* _REQUIREMENT A_: In the column on spent brewing grains, how many breweries in the 2003 survey of 45 said their spent grain went to animal feed?
* _REQUIREMENT B_: Copy the passage from the column on spent brewing grains, starting at "Feed Is for" and ending at "of spent grain.".

* _DOCUMENT EXTRACT_:
----------------------------------------
Grains of Possibility: Ways to Use Spent Brewing Grains

(This appeared as my Spring 2007 Column in American Brewer)

According to Gunter Pauli of the Zero Waste Research Institute 92% of brewing ingredients are wasted. Most of the waste is spent grain that still has lots of useful protein and fiber. From a business perspective, that spent grain is potential revenue that most brewers are either giving away or paying to have removed as refuse. Why let that grain go down the drain when that mushy malt can be turned into money?

Feed Is for the Birds
By far the most common use of spent brewers grain is as animal feed, primarily for cattle, but also for pigs, goats, fish and just about any other livestock. In a 2003 survey of 45 breweries, 38 said their spent grain was used as animal feed, mostly for beef cattle and dairy cows. Some brewers, like Allagash, Deschutes, and Kalamazoo claim to fetch a small price for their grains, but most breweries give it away for free, which is certainly better than paying waste disposal fees. But cattle feed is neither economically nor ecologically the most efficient use of spent grain.

AVBC Compost
(Anderson Valley Brewing Company collecting spent grain.)

Cattle require as much as 20 pounds of grain per pound of beef, and need 2,600 gallons of water to produce a single serving. A new United Nations study (Livestock’s Long Shadow, December, 2006) surveys the ecological damage done by livestock, including sheep, chickens, pigs, goats and cattle. According to the report, the world’s rapidly growing herds of cattle are the greatest threat to the climate, forests, and wildlife, and cause a host of other problems too, from acid rain to the introduction of alien species, from producing deserts to creating dead zones in the oceans, from poisoning rivers and drinking water to destroying coral reefs. The world’s 1.5 billion cattle produce 18 per cent of the greenhouse gases that cause global warming. Fuel to produce fertilizer to grow feed, to produce meat and to transport it - and clearing vegetation for grazing - produces 9 per cent of all emissions of carbon dioxide, the most common greenhouse gas. Oh, and boy do they stink – cow flatulence and manure emit more than one third of emissions of methane, which warms the world 20 times faster than carbon dioxide.
----------------------------------------
(Pixel coordinate grounding data)
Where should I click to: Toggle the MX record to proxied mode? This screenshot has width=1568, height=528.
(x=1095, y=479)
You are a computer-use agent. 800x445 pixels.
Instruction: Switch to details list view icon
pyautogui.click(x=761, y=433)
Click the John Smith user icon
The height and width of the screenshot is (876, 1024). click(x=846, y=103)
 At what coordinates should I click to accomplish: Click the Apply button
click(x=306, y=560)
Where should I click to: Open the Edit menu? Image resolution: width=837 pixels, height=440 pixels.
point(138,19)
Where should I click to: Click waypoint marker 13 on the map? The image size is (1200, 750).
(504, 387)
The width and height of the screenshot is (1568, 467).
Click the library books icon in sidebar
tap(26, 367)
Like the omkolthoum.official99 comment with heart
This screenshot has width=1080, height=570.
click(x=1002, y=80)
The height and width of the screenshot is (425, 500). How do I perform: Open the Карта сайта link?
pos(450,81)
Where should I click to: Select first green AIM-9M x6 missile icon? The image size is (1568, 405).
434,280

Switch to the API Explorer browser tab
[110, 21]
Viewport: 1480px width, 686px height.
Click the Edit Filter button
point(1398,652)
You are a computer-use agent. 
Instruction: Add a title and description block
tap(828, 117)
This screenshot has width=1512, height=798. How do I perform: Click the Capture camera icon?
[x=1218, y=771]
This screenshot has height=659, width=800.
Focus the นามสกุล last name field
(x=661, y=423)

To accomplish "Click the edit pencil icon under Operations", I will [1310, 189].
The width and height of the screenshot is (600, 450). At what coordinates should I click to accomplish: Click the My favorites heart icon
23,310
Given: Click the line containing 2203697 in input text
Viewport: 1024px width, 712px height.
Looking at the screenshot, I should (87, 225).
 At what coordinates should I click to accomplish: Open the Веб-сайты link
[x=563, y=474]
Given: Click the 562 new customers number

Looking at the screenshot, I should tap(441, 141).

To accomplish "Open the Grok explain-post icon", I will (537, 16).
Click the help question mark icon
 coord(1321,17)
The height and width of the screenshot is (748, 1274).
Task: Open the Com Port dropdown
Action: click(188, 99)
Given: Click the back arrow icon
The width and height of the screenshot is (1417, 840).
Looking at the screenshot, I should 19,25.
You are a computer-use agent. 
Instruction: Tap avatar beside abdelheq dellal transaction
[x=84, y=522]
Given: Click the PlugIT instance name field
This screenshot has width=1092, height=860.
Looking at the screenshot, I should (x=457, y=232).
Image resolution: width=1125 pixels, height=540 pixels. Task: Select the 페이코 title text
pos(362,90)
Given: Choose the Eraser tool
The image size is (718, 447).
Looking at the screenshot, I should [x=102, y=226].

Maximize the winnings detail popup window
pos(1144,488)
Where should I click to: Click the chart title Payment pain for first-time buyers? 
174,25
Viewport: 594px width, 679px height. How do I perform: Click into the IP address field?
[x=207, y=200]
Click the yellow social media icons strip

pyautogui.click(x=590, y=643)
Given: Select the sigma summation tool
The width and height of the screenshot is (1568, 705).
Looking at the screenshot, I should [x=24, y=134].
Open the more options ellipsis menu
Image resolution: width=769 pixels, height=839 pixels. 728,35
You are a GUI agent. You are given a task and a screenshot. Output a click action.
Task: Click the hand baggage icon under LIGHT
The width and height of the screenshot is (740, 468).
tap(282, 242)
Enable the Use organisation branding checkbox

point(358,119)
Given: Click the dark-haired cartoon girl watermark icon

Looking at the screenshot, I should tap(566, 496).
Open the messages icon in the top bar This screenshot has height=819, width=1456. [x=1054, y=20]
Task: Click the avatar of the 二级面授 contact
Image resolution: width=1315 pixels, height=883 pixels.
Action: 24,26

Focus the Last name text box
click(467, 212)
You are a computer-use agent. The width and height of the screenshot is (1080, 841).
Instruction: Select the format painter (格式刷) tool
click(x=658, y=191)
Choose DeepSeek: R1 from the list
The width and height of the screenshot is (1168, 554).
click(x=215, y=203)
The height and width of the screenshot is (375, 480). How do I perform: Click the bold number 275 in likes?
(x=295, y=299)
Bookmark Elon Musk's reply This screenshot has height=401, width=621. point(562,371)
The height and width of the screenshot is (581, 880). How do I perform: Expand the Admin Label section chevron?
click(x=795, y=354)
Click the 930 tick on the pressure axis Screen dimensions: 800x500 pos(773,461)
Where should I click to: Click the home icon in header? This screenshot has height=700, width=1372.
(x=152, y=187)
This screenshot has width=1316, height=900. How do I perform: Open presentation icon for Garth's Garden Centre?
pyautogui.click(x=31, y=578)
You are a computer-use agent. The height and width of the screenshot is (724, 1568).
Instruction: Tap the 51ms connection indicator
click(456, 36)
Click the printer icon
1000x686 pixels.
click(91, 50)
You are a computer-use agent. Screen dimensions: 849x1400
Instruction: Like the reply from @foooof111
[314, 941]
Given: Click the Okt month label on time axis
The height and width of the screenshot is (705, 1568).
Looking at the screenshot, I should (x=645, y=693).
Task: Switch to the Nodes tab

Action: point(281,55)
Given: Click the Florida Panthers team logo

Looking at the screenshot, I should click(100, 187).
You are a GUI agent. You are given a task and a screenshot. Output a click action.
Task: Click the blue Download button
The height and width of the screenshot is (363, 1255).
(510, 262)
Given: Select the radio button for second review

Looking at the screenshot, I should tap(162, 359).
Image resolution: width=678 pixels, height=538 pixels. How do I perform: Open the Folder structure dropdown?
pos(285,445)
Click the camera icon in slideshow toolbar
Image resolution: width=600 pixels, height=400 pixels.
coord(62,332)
----------------------------------------
* _TASK RESPONSE A_: 38

* _TASK RESPONSE B_:
Feed Is for the Birds
By far the most common use of spent brewers grain is as animal feed, primarily for cattle, but also for pigs, goats, fish and just about any other livestock. In a 2003 survey of 45 breweries, 38 said their spent grain was used as animal feed, mostly for beef cattle and dairy cows. Some brewers, like Allagash, Deschutes, and Kalamazoo claim to fetch a small price for their grains, but most breweries give it away for free, which is certainly better than paying waste disposal fees. But cattle feed is neither economically nor ecologically the most efficient use of spent grain.